Calls flooded local radio and messages crowded on to the Internet. "When will we learn that violence solves nothing?" they asked. "It's just sick. Why can't we be like England or Canada and have strict gun control laws? Why can't the people in high places see all this mayhem?" And then there were the others: "Gun control solves nothing" Or more specifically: "What a pity that not one victim ... apparently had a permit to carry a concealed handgun ... If they had, the rampage could have been concluded abruptly, finally, and perhaps with no, or less, loss of life."

Three months ago, the United States was awash with despairing outrage after two senior pupils went on a shooting spree at Colombine High School in Colorado, killing 15 people - 14 of them pupils. That outrage, though, was already subsiding. The panicked drive to restrict sales of handguns by law and close well-known loopholes in checking the gun-purchasers' backgrounds had decelerated, thwarted in the lower house of the US Congress last month after a blanket lobbying effort by the National Rifle Association and an upsurge of opposition in the rural heartland.
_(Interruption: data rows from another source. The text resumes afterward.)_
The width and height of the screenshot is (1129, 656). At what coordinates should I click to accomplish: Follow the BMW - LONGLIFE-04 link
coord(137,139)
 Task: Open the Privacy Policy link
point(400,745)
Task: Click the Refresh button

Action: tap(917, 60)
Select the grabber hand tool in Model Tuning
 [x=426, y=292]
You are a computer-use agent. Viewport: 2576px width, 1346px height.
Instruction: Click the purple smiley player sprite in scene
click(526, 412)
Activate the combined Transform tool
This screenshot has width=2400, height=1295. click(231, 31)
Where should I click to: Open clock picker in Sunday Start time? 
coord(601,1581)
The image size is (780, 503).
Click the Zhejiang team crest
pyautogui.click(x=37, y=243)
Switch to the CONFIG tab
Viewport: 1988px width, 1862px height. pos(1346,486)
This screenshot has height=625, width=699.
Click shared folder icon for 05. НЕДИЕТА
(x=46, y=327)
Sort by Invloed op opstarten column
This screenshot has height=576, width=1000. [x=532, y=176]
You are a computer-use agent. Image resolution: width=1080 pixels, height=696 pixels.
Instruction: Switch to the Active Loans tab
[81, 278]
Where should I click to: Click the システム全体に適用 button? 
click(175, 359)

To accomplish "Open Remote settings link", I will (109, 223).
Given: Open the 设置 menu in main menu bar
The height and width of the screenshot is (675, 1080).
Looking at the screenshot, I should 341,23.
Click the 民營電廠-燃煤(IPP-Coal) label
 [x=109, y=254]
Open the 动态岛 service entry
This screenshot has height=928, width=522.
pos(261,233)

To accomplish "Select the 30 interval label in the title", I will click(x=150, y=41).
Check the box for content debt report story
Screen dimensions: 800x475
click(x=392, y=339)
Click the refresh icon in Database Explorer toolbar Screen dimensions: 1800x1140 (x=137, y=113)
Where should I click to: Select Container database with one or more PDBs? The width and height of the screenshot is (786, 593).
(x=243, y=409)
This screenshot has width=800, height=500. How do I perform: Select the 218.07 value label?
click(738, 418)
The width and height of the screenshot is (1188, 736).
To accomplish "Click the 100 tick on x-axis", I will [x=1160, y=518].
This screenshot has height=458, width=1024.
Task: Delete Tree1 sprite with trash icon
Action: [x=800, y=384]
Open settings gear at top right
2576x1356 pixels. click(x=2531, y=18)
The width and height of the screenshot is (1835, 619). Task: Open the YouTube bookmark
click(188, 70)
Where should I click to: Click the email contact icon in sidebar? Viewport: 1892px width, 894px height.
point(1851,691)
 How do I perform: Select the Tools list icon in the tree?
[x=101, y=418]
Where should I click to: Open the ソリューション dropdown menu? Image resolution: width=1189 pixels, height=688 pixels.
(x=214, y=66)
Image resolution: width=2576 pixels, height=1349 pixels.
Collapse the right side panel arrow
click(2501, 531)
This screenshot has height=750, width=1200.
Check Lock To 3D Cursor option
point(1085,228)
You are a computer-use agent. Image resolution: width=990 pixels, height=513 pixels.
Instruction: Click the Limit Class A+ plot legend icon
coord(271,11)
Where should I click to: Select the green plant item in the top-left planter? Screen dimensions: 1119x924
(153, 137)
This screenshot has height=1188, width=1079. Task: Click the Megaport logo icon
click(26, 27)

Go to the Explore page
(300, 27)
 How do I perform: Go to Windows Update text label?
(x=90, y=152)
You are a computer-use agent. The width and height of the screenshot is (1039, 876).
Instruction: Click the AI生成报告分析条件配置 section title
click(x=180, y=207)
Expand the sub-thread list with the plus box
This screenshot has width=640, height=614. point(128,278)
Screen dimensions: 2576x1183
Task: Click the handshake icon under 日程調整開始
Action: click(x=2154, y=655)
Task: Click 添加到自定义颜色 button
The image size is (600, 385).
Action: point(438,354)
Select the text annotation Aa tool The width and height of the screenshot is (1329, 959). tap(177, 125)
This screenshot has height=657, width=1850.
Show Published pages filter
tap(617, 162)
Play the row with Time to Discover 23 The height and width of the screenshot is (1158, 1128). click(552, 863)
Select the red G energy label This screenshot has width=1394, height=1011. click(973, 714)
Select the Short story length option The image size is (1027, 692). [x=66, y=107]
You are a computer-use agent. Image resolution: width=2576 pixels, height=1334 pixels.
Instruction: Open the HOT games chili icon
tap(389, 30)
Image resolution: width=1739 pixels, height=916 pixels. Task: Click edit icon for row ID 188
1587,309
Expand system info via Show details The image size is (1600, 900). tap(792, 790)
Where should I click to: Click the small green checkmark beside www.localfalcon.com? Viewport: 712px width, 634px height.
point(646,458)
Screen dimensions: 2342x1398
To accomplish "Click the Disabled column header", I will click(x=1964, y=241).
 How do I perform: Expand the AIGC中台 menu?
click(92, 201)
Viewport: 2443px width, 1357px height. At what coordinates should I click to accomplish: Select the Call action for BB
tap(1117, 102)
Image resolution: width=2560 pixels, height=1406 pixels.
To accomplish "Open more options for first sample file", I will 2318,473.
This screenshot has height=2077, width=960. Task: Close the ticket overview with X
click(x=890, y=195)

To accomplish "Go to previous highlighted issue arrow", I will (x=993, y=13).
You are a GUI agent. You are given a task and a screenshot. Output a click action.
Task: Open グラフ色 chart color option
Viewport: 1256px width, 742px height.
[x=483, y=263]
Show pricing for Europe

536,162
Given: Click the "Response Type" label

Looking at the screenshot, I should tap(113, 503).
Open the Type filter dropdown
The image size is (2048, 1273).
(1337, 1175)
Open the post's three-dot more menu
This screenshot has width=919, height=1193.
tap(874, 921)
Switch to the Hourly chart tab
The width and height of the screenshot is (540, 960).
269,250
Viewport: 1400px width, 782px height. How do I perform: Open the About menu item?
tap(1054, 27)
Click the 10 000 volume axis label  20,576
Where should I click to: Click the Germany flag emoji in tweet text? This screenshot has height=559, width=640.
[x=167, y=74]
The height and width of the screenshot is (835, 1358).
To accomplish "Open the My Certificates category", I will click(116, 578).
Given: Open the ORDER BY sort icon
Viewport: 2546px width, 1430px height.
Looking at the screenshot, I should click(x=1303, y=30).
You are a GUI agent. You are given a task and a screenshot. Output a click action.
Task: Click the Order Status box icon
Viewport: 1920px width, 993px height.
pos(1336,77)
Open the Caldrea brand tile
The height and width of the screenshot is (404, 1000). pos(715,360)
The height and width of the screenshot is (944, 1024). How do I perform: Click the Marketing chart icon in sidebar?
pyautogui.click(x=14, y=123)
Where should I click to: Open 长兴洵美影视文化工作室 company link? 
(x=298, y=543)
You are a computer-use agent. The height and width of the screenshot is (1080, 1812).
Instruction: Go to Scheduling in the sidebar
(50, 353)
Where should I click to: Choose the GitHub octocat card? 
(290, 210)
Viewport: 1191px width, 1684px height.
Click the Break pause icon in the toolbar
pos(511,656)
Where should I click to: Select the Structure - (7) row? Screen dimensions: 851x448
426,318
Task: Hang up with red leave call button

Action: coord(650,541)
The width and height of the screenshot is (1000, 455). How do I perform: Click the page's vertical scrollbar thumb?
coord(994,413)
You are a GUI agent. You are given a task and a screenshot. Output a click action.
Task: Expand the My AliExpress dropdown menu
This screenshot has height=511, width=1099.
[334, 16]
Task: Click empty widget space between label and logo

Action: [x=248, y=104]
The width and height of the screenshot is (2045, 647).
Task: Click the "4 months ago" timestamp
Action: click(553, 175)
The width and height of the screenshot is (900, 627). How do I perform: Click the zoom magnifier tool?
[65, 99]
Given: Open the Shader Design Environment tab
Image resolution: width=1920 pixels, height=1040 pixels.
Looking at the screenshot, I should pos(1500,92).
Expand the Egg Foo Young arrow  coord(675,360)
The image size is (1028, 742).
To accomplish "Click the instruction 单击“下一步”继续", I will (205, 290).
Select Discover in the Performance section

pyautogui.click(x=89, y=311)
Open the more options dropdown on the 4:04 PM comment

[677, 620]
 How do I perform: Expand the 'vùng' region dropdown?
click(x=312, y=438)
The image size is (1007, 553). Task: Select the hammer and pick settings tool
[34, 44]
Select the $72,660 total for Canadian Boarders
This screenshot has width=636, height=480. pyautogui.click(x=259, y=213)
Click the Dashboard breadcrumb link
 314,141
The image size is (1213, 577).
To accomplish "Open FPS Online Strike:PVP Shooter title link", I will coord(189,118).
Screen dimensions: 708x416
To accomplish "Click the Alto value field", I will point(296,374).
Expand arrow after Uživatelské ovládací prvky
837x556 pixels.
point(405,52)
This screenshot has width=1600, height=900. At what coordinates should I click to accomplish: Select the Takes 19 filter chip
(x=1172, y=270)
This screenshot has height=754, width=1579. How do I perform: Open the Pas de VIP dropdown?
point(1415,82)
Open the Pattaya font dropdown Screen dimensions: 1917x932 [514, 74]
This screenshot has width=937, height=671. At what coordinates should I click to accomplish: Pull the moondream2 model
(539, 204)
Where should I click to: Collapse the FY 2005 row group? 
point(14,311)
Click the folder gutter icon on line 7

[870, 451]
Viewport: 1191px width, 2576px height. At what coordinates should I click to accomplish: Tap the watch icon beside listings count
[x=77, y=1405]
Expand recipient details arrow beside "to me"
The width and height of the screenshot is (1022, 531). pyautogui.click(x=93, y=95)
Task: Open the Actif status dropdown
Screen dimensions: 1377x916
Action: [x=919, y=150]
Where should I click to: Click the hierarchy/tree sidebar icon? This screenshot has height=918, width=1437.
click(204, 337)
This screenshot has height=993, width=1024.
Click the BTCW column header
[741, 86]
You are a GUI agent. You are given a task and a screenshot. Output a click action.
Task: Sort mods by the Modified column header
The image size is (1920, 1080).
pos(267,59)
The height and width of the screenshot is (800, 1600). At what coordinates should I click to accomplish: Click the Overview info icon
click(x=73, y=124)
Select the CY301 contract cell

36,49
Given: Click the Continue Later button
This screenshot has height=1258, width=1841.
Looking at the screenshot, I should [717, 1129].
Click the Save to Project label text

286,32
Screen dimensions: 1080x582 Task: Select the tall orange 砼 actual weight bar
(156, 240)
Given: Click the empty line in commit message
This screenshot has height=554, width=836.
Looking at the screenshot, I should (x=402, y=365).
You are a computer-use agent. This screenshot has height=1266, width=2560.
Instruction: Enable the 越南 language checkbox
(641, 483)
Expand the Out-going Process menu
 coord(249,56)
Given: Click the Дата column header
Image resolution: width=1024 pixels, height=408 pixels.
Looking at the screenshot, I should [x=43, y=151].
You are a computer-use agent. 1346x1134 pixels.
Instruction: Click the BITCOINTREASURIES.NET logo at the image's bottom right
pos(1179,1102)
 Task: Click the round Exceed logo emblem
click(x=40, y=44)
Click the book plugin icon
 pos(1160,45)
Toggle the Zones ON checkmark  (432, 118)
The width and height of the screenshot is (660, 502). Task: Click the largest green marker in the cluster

Vice-President Al Gore's finest hour, his casting vote in the Senate for a comprehensive tightening of gun controls, might never have been.

Now, partly as a result of President Bill Clinton's continued behind- the-scenes urging, the gun control bill is likely to be retabled. Mostly, though, it will be this latest tragedy -brought into living rooms across the country courtesy of 24 hour television news, that will tip the balance once again in favour of stricter controls.

Compulsory background checks of all gun-purchasers, even those who buy at gun shows and from individual gun-owners, could be on the statute book by the start of the autumn term. The gun lobby and its many supporters, however, will still question whether that will make a difference.

Criminals obtain their guns on the black market; those with licences may still run amok. The course of the debate to come will depend in part upon which category Mark Barton - the Atlanta suspect - belongs to: the legal gun-owner who snapped; or the habitual felon.